● **Task A**
Set down the passage in the Valais wine tasting article that runs from "Some people claim" to "gate-crashed my ignorance.", word for word.

● **Document excerpt**
--------------------------------

Valais wine tasting during the vendange

Some people claim to learn something new every day.  Poor them!  I make it my point to learn at least 5 new facts every day.  Fact two on September 29th 2007 proved to be a stunna for me.  I can’t count the number of times I have been to Switzerland and drunk Dôle thinking that it was a local grape.  D’Oh!  Marie-Bernard Gillioz Praz was the evil person who gate-crashed my ignorance.

Marie-Bernard Gillioz - charming

It seems that Dôle is merely a recipe.  An oenological prescription that determines the correct proportions of two grapes, Pinot Noir and Gamay.  The former, it is determined by the powers that be, should constitute the majority of the mix.  And what powers!  Anyone who has ever been to the land of the Milka Cow will know that “Remplissez cette fiche, s’il vous plait” is the most common phrase heard.  Filling out forms is something of an obsession for this nation and is one part of la vie suisse that Marie-Bernard detests.  She describes herself as une artisane de la vigne et du vin and her openly stated aim is to make wines as natural as possible.  She relishes the variations in the wine that serendipity generates, and the fact that the somewhat random combination of grape, sound, smell and alcohol, should produce something different every time, to be the absolute and pure beauty of wine.

--------------------------------

● **Supplied data**
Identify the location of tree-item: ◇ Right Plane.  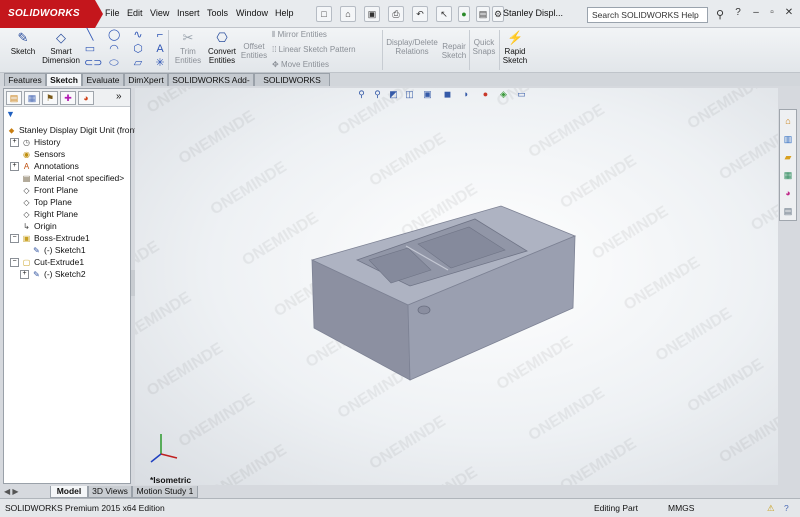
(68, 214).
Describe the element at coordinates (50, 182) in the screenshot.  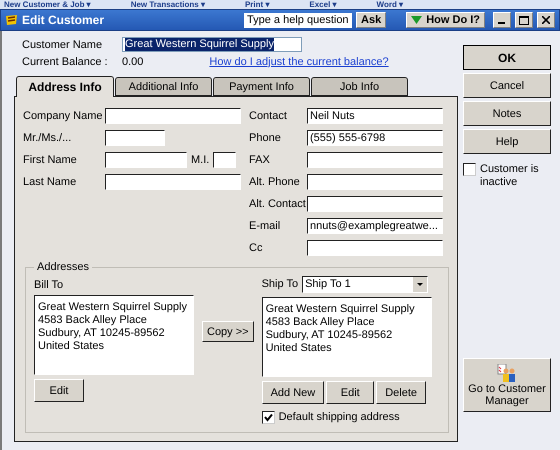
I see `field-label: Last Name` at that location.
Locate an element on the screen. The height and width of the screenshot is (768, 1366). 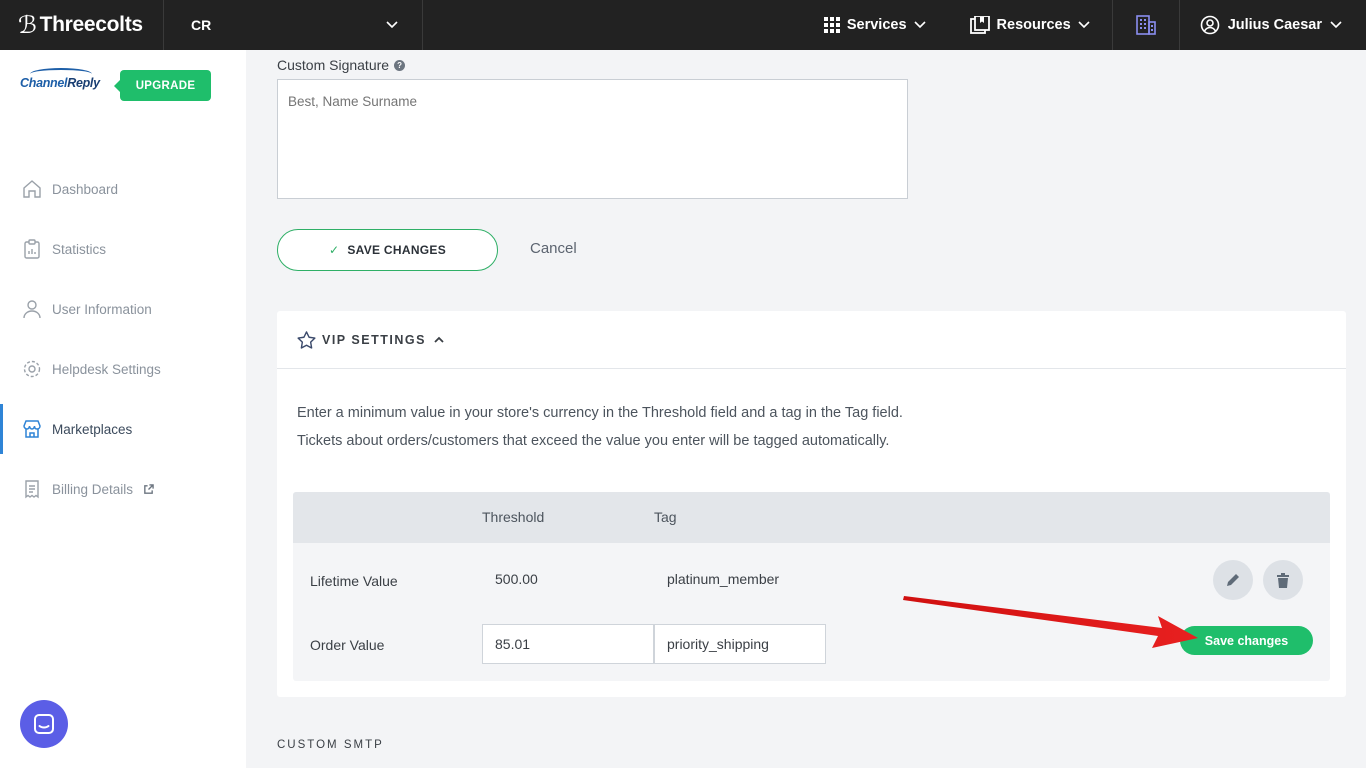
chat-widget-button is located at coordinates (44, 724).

--------------------------------

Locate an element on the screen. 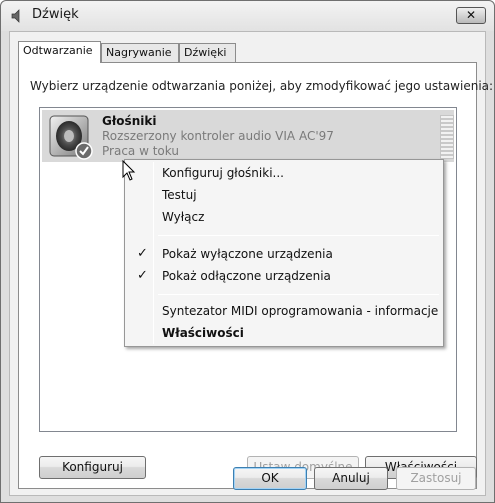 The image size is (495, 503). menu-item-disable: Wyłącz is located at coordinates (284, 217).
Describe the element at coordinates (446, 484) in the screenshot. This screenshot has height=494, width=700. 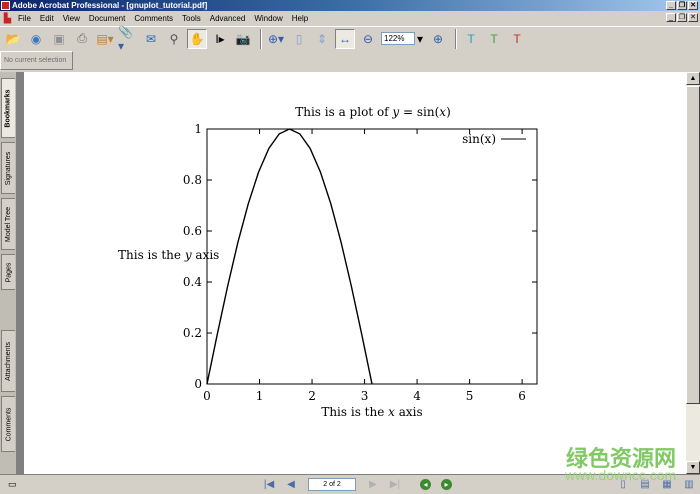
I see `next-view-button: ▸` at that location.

--------------------------------

● **Task B**
Output the entries from the line with "Identify the location" to the line with "chat-widget-button is located" as a JSON list of strings, one per line, skipping blank lines and leaving out the pictures.

● **Task response A**
Some people claim to learn something new every day.  Poor them!  I make it my point to learn at least 5 new facts every day.  Fact two on September 29th 2007 proved to be a stunna for me.  I can’t count the number of times I have been to Switzerland and drunk Dôle thinking that it was a local grape.  D’Oh!  Marie-Bernard Gillioz Praz was the evil person who gate-crashed my ignorance.

● **Task response B**
[
  "Identify the location of tree-item: ◇ Right Plane.  ",
  "(68, 214).",
  "Describe the element at coordinates (50, 182) in the screenshot.  ",
  "I see `field-label: Last Name` at that location.",
  "Locate an element on the screen. The height and width of the screenshot is (768, 1366). ",
  "chat-widget-button is located at coordinates (44, 724)."
]